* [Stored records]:
⁂

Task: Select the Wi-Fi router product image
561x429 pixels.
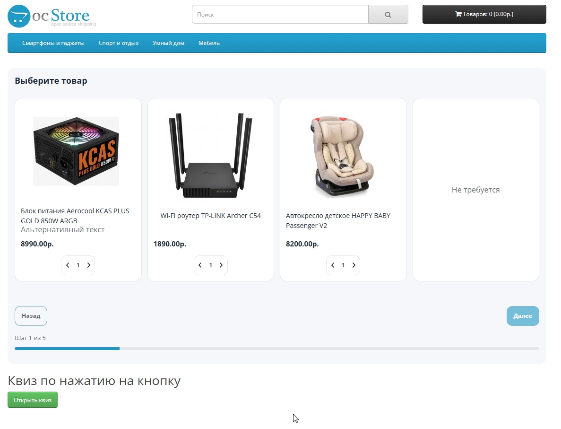Action: pyautogui.click(x=211, y=155)

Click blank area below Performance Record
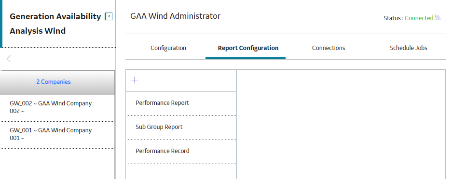[x=181, y=171]
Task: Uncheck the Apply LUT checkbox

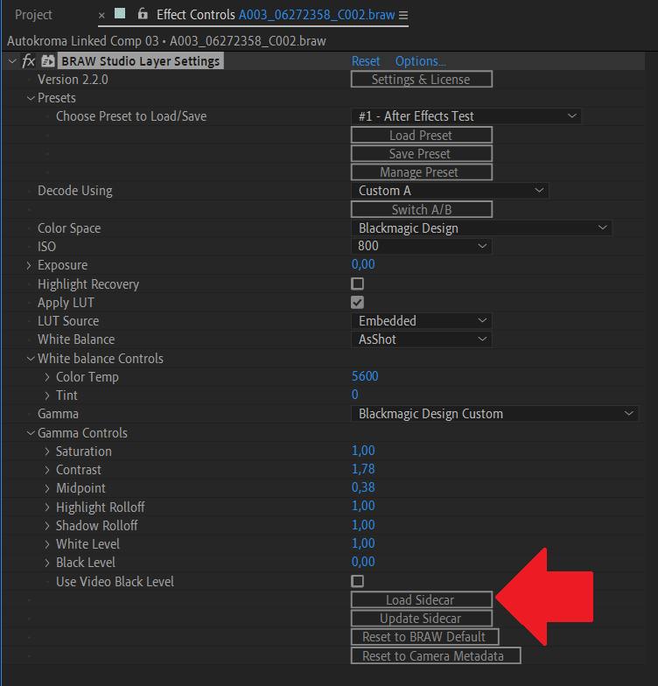Action: click(x=357, y=303)
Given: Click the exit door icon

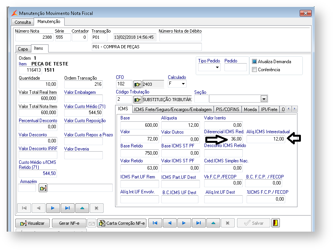Looking at the screenshot, I should 276,223.
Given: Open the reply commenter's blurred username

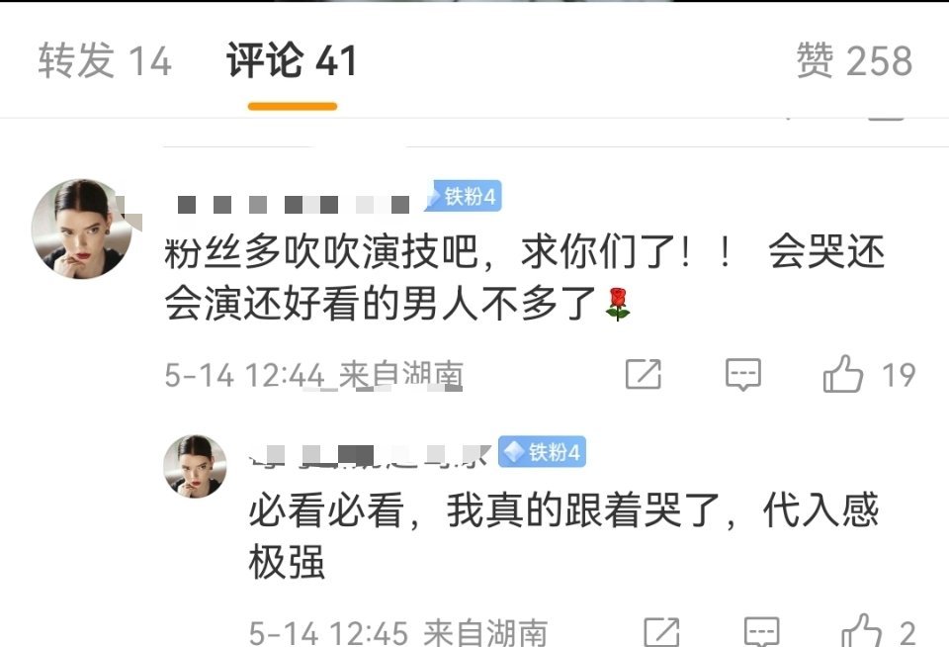Looking at the screenshot, I should point(371,455).
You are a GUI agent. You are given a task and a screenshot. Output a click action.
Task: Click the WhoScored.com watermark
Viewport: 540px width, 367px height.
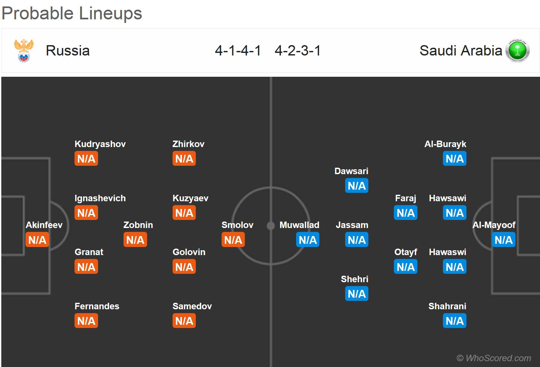point(494,358)
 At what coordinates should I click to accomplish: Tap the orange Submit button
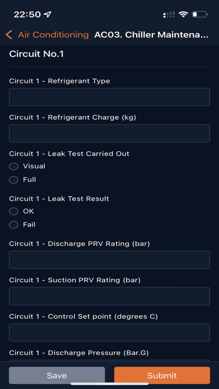pos(162,376)
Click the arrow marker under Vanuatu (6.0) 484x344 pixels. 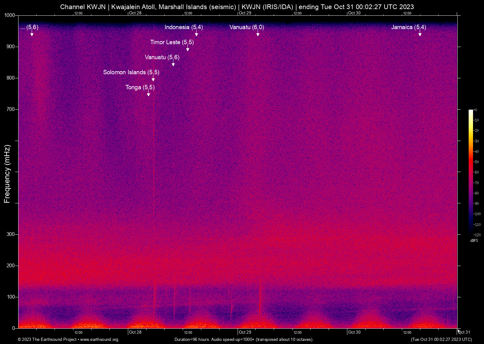[258, 34]
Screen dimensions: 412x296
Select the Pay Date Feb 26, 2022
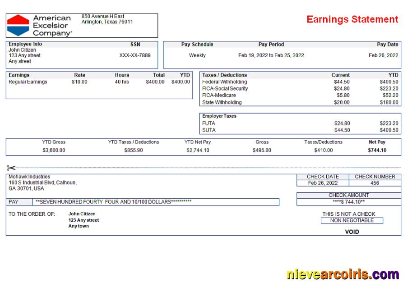click(x=383, y=55)
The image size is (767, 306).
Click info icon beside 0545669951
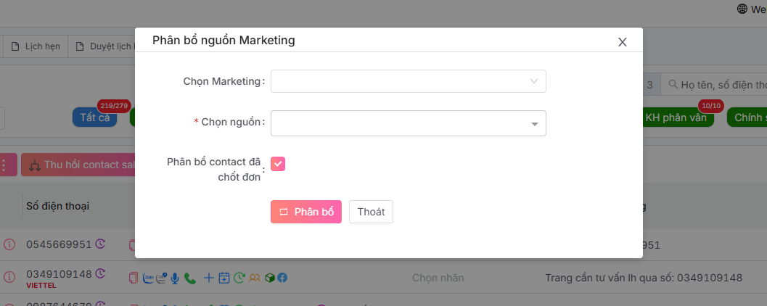pos(10,245)
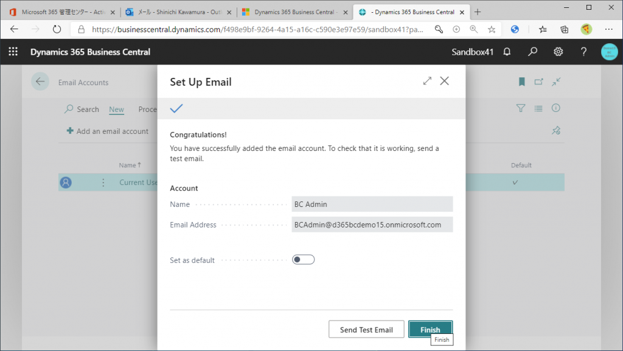Click the Finish button
Viewport: 623px width, 351px height.
(x=430, y=329)
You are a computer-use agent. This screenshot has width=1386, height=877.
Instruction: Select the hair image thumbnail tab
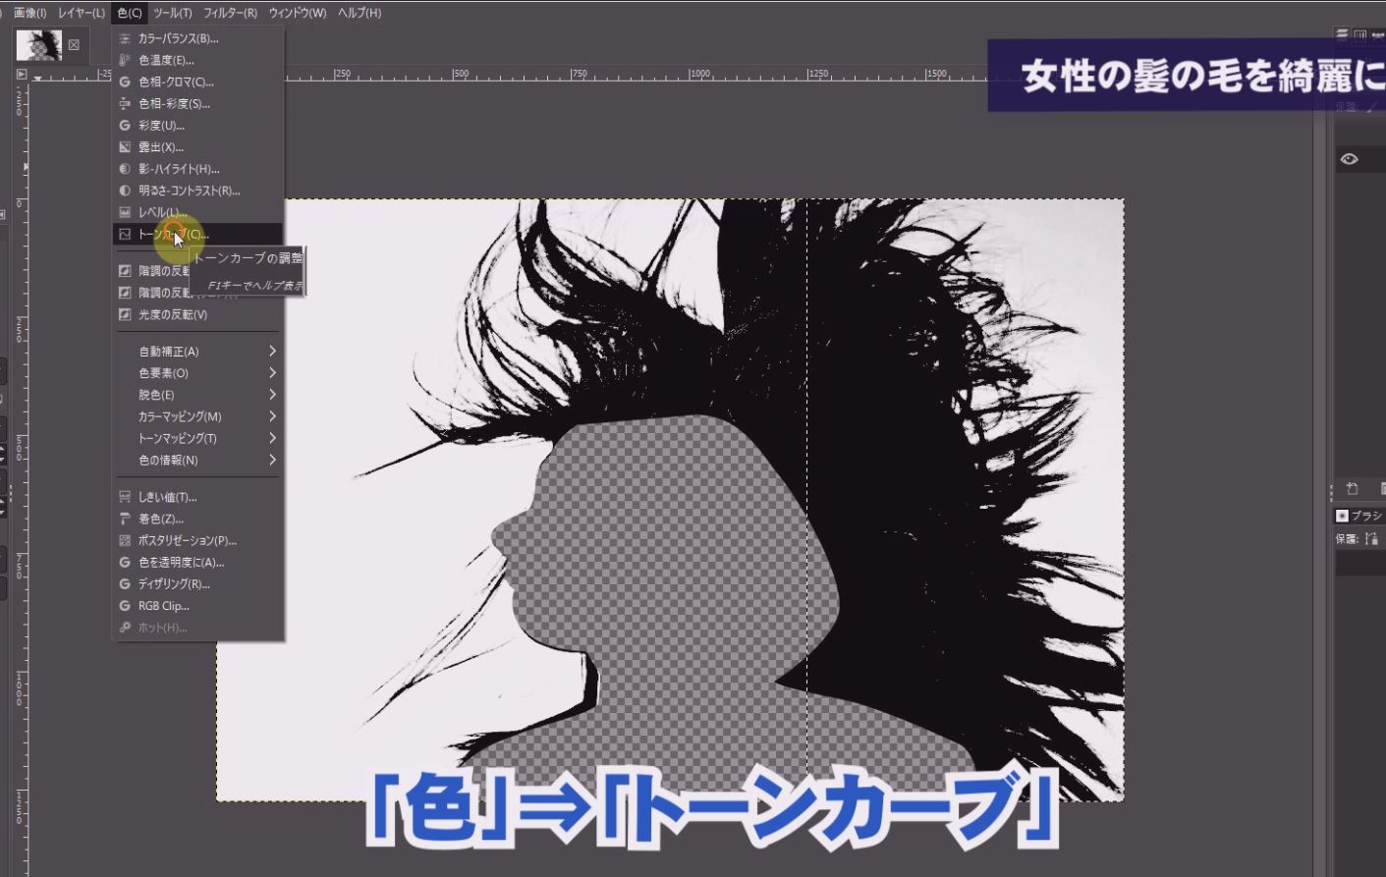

⁂

Please find all lines of the entries that hold the string "agent" and copy them.

* [Task answer]:
You are a GUI agent. You are given a task and a screenshot. Output a click action.
You are a computer-use agent. This screenshot has width=1386, height=877.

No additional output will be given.